Description of the task: Edit the material from its start through the line containing "click(x=305, y=345)", changing "pixels" to "px" and leaving everything else as it is.
### Material to process
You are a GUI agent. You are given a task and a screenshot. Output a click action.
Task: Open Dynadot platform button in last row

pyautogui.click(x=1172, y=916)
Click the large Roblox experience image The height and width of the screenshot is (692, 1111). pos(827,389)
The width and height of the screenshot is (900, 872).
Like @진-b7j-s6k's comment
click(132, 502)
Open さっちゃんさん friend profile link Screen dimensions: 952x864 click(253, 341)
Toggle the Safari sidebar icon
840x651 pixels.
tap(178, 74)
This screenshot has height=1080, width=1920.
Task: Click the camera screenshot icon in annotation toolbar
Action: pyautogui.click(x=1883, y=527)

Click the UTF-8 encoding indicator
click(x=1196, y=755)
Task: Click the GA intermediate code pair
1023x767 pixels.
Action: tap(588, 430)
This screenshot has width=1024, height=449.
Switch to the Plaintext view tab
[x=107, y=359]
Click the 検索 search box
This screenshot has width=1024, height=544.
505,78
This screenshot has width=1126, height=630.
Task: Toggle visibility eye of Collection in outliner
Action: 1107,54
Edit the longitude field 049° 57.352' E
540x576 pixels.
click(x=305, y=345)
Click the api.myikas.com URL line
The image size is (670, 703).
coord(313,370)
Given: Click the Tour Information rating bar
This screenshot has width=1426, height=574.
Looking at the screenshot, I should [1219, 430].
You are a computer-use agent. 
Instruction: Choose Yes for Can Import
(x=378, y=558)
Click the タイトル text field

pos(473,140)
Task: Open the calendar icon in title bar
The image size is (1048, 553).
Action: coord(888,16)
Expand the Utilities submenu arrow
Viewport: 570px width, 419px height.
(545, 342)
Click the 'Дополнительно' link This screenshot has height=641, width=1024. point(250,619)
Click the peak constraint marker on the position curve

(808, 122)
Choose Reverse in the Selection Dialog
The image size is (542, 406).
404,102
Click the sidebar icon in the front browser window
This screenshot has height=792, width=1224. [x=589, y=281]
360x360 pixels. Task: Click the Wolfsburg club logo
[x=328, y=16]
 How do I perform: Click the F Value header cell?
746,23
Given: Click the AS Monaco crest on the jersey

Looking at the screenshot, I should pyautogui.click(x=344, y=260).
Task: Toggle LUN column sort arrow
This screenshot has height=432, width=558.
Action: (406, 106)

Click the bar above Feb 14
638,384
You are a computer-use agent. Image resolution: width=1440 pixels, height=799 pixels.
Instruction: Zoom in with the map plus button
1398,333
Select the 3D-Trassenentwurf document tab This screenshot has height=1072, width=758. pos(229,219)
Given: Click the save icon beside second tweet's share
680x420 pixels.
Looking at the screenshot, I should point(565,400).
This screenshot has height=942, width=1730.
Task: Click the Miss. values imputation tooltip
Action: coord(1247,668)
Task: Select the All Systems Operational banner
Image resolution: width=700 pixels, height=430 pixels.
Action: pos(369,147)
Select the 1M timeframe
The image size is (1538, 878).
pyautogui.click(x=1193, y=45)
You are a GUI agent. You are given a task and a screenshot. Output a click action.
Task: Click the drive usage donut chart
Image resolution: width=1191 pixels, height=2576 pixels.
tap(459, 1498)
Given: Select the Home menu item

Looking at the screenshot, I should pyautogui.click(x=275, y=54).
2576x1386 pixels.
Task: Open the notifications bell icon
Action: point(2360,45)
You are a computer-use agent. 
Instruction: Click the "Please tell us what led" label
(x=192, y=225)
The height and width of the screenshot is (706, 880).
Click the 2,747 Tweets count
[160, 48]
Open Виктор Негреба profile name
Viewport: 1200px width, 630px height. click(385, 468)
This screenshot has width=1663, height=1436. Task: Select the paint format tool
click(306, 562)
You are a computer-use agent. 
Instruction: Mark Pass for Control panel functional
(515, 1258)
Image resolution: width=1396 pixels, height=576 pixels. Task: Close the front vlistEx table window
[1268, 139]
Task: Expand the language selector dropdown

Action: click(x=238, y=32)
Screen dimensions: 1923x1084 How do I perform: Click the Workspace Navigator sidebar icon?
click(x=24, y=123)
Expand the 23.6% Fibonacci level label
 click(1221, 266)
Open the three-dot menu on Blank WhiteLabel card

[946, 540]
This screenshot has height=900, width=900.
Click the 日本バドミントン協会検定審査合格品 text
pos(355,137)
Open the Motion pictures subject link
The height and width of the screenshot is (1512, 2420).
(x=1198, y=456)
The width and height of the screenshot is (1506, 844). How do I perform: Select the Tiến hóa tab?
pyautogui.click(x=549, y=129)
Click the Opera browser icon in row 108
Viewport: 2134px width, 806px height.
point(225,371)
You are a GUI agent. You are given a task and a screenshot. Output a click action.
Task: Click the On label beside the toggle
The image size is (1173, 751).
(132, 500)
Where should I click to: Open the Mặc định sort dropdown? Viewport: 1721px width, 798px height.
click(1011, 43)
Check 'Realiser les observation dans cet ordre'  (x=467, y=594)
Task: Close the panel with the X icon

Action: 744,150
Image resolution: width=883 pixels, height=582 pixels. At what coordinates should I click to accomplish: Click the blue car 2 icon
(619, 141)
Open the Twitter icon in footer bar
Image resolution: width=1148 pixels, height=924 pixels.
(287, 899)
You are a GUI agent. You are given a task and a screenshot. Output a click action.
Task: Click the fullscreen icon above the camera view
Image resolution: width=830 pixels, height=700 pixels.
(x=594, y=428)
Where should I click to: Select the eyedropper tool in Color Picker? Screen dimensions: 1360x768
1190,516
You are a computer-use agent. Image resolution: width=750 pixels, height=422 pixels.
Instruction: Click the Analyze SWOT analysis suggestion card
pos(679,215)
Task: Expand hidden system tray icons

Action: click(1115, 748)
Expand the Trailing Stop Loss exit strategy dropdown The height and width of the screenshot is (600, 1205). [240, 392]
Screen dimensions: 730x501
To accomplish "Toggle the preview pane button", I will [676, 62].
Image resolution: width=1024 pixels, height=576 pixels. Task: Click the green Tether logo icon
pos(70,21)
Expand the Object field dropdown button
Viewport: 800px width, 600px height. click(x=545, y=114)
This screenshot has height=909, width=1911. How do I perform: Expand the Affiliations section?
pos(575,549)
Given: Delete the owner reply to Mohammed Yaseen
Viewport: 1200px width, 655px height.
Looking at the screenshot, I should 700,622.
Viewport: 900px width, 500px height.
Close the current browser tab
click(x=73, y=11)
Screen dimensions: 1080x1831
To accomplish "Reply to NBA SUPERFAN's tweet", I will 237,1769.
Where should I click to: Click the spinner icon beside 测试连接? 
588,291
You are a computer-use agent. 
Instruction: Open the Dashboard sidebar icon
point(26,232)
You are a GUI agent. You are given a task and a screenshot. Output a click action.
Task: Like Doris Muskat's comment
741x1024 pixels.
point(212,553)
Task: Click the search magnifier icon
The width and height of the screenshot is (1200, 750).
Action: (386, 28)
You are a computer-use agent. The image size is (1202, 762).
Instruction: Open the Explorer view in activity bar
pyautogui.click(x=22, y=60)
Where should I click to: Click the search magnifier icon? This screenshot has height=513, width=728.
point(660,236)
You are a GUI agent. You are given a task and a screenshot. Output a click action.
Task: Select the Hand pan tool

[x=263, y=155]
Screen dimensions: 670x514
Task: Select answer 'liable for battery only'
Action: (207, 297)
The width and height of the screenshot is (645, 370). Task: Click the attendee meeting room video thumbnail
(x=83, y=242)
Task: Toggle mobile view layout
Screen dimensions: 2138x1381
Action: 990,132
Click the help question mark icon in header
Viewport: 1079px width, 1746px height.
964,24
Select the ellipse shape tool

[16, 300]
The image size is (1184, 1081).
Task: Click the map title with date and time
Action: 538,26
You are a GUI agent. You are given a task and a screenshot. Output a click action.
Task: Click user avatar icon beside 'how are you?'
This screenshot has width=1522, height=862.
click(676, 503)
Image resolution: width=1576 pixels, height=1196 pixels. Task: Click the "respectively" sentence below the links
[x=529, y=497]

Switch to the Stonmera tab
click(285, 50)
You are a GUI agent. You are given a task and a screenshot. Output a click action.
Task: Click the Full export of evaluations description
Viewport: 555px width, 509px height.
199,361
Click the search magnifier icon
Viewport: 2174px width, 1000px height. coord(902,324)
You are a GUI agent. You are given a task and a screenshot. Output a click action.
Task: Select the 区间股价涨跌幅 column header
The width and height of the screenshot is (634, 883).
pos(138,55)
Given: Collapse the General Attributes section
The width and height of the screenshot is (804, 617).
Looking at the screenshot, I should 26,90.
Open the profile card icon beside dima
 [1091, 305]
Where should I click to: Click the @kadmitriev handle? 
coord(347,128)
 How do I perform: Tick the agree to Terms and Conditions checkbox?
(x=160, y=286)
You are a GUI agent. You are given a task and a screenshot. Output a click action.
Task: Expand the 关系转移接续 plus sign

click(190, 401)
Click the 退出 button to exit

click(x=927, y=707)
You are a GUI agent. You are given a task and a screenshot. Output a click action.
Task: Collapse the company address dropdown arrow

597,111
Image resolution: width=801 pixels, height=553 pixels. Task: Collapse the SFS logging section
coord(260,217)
######
Answer to the problem:
You are a GUI agent. You are given a task and a screenshot. Output a click action.
Task: Open Dynadot platform button in last row

pyautogui.click(x=1172, y=916)
Click the large Roblox experience image The height and width of the screenshot is (692, 1111). pos(827,389)
The width and height of the screenshot is (900, 872).
Like @진-b7j-s6k's comment
click(132, 502)
Open さっちゃんさん friend profile link Screen dimensions: 952x864 click(253, 341)
Toggle the Safari sidebar icon
840x651 px.
tap(178, 74)
This screenshot has height=1080, width=1920.
Task: Click the camera screenshot icon in annotation toolbar
Action: pyautogui.click(x=1883, y=527)

Click the UTF-8 encoding indicator
click(x=1196, y=755)
Task: Click the GA intermediate code pair
1023x767 px.
Action: tap(588, 430)
This screenshot has width=1024, height=449.
Switch to the Plaintext view tab
[x=107, y=359]
Click the 検索 search box
This screenshot has width=1024, height=544.
505,78
This screenshot has width=1126, height=630.
Task: Toggle visibility eye of Collection in outliner
Action: 1107,54
Edit the longitude field 049° 57.352' E
540x576 px.
click(x=305, y=345)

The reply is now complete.